Let $A\subset \mathbb{R}^n$ a Borel set of finite Lebesgue measure. They define $A^*$ to be the ball centered at 0 with the same measure that $A$.

The symmetric-decreasing rearrangement of a measurable function $f:\mathbb{R}^n \to \mathbb{R}$ is then defined by

$$f^*(x):=\int_0^{\infty} \chi_{\{|f|>t\}^*}(x)dt,$$

by comparison to the "layercake" representation of $f$, namely $$f(x)=\int_0^{\infty} \chi_{\{f>t\}}(x)dt.$$

Note that one can equally define $f^*$ to be the radial symmetric, decreasing function such that the level sets of $f^*$ and $f$ have the same measure (or volume).

I don't know why, but it always occurs to me that the rearrangement process is a regularizing process.

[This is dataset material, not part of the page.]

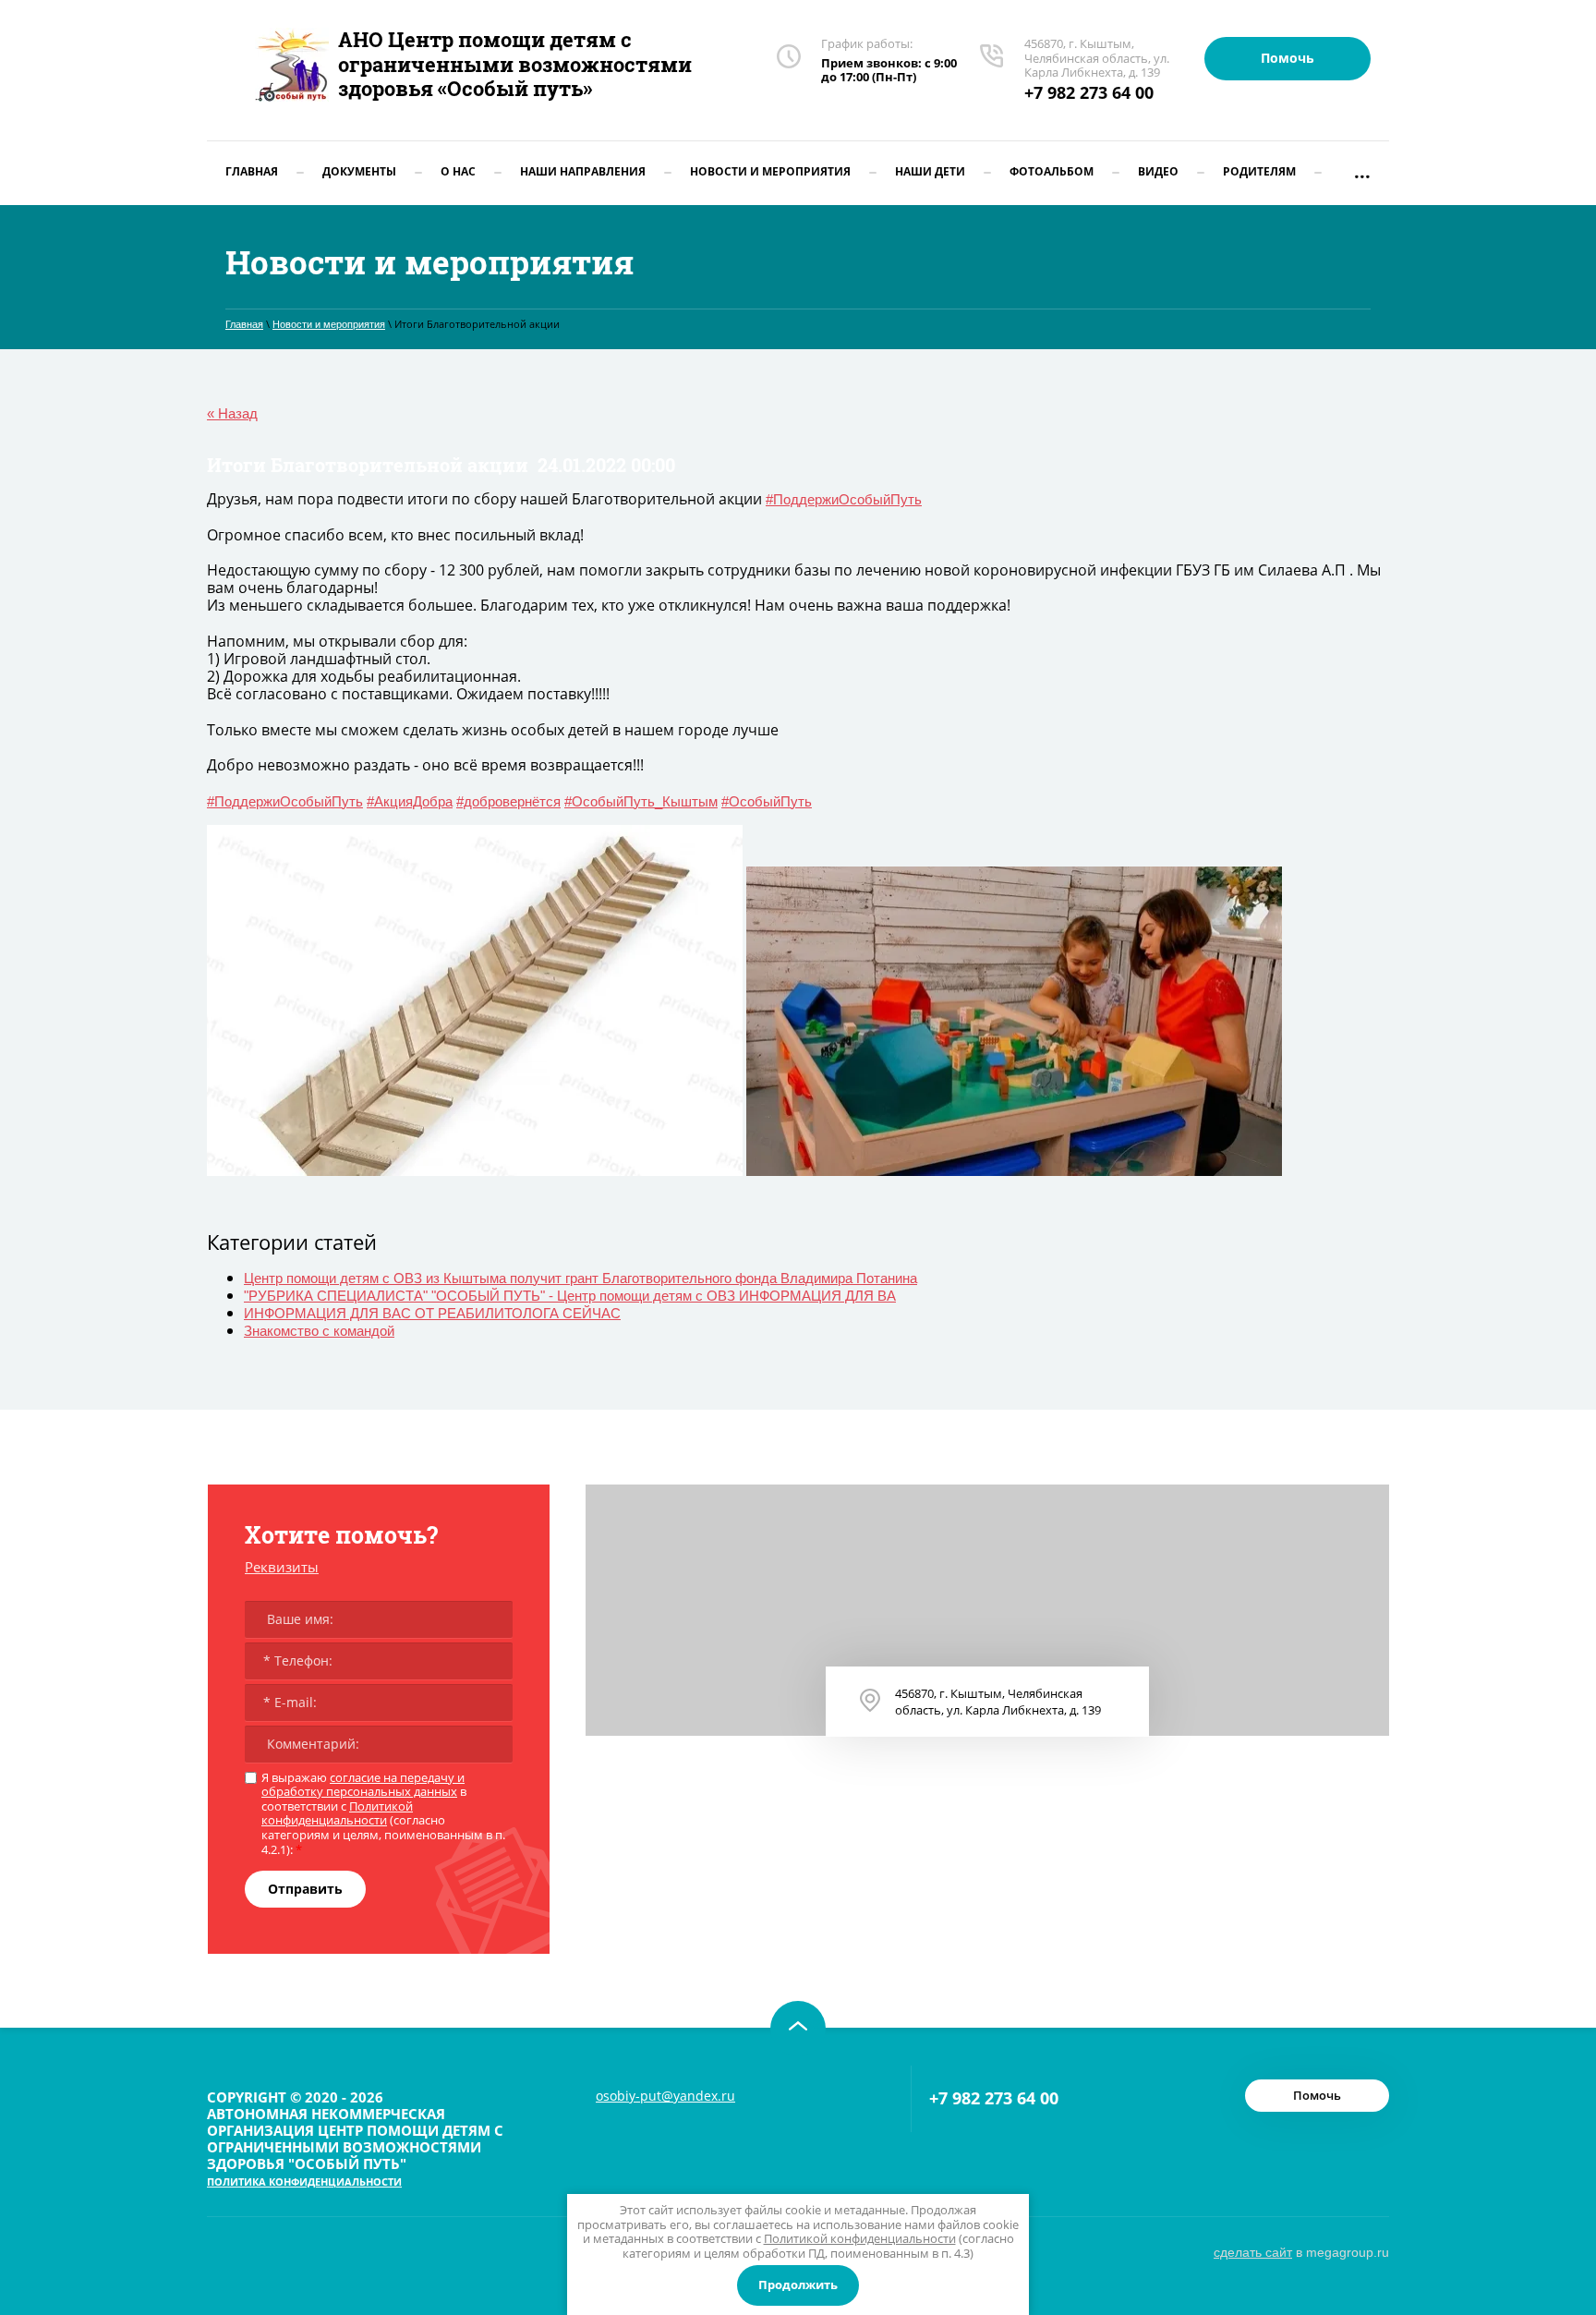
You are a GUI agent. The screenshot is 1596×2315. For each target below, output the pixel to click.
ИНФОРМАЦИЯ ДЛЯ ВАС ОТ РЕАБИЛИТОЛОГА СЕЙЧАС (432, 1313)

Here's my question: If $f$ is $k$ times continuously differentiable, does it follow that $f^*$ possesses the same regularity?

Answer 1

In general the answer is no, it does not. A counter-example is the following. Given parabola $f$ (which is differentiable infinitely many times) on the interval $(-1,1)$, it has a symmetric decreasing rearrangement $f^*$ which is not differentiable at $0$. So for functions from $C^k$ we can guarantee just $PC^k$ (partially continuous of degree $k$). But if given function $f$ is monotone then, I think, your suggestion would be true.